No hay que ser lesbiana o gay o bisexual o transgénero (o cualquier otra definición) para exponerse al cine de diversidad. Uno puede experimentar desilusión, alegría o hasta incluso aburrimiento, como con cualquier otra películas. A pesar de ello, su condición de queer no es arbitraria, como ningún otro aspecto de su realización lo es.
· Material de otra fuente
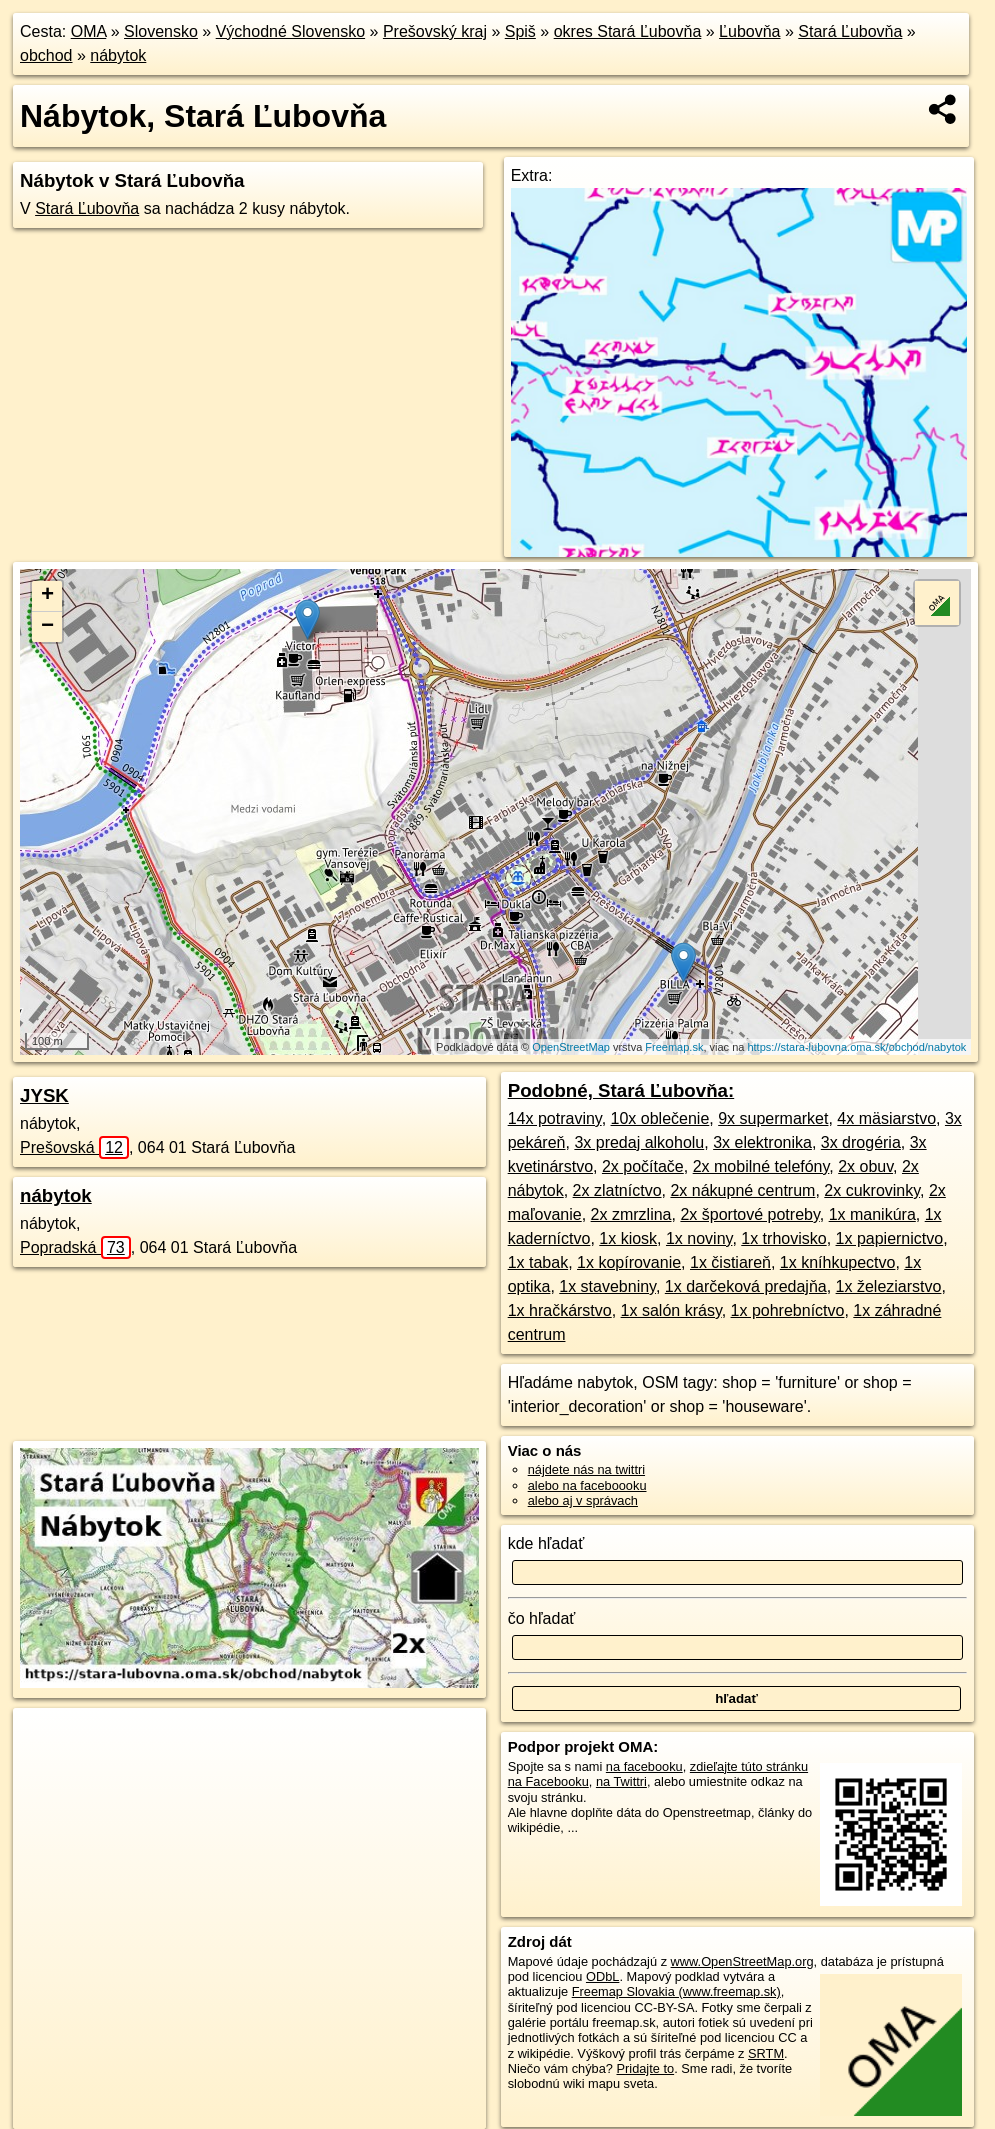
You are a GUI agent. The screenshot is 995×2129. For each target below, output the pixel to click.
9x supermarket (773, 1118)
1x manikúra (872, 1214)
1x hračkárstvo (560, 1310)
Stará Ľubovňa (850, 31)
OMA (89, 31)
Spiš (520, 31)
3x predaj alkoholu (639, 1142)
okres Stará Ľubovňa (628, 31)
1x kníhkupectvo (838, 1262)
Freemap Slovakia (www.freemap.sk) (676, 1991)
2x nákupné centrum (742, 1190)
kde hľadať (546, 1543)
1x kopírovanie (629, 1262)
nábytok (118, 55)
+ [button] (47, 596)
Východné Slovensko (290, 31)
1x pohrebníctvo (788, 1310)
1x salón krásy (671, 1310)
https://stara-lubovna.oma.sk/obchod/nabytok (856, 1047)
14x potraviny (555, 1118)
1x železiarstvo (889, 1286)
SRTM (766, 2053)
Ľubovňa (749, 31)
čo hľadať (542, 1618)
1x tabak (538, 1262)
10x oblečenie (660, 1118)
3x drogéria (861, 1142)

El que cualquier espectador pueda disfrutarla no la despoja de ello. ‘La vie d’Adèle’ y ‘Tangerine’ no dejan de ser historias sobre personajes específicos (chicas lesbianas y mujeres transgénero), aunque yo pueda conmoverme o identificarme al verlas.

El cine es una invitación a transportarnos, a vivir historias que probablemente nunca haríamos nosotros mismos. Si tenemos la menta abierta, podemos aprender un poco sobre lo que sienten y padecen quienes nos rodean. Y, si somos afortunados, nos puede ayudar a examinar nuestra propia existencia y descubrir algo que no sabíamos que estaba ahí.